Pedro Passos Coelho quis ainda esclarecer o que disse ser «algum ruído» na comunicação social sobre o Documento de Estratégia Orçamental (DEO), que deve ser entregue nas instituições europeias até ao fim deste mês, como acontece com os restantes Estados-membros, e as medidas orçamentais que o Governo deve apresentar ao Fundo Monetário Internacional (FMI) até 15 de abril.

«O Governo deverá até dia 15, aproximadamente, antes portanto do board [reunião de direção] do FMI ter lugar em abril, anunciar as medidas com que tenciona atingir a meta orçamental de 2,5% para 2015, essa é uma prior action para o FMI e sem isso a nossa 11.ª avaliação não fica encerrada», afirmou, referindo que «essas medidas não têm de ter um desenho final» e «deverão ser finalizadas depois atendendo à apresentação do Orçamento do Estado para 2015».

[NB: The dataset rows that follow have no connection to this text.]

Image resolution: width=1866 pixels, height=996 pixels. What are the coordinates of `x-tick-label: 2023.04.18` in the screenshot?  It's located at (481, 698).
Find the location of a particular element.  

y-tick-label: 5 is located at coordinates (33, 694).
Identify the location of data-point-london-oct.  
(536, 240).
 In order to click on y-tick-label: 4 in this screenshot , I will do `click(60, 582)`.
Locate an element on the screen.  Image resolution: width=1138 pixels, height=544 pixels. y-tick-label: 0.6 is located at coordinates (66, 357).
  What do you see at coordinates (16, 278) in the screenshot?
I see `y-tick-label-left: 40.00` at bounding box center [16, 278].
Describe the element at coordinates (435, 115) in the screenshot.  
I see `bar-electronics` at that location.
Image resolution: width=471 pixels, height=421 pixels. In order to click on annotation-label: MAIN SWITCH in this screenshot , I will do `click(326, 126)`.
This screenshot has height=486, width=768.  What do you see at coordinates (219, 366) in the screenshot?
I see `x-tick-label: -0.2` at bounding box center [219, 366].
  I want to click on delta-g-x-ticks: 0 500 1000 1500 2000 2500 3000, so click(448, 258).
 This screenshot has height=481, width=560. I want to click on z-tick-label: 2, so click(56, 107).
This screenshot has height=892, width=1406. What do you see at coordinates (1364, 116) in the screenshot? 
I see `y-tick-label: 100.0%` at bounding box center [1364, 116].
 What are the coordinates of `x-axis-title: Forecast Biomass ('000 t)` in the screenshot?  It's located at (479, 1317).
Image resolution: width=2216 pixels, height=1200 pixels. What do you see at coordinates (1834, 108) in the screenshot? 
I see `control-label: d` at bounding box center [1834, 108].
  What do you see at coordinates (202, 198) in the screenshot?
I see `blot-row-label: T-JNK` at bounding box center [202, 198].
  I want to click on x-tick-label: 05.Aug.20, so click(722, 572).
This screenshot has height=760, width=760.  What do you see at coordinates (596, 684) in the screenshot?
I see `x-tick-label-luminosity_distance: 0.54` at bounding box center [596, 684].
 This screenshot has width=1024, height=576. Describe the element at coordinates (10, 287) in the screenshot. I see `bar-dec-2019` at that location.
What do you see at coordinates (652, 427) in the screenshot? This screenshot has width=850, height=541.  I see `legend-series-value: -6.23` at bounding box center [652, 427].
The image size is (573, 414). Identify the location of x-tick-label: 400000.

No último debate de escrutínio da ação do Governo no parlamento, a 19 de março, o chefe de Governo anunciou que iria solicitar a todos os grupos parlamentares para os ouvir sobre os termos da conclusão do programa de ajustamento e sobre a estratégia pós-troika, reuniões que foram entretanto marcadas para a próxima semana.

Contudo, o secretário-geral do PS, António José Seguro, que já se reuniu com Pedro Passos Coelho sobre esta matéria, acusou no debate o primeiro-ministro de apenas falar em consenso quando precisa de aplicar novos cortes, reiterando a oposição dos socialistas à política do Governo.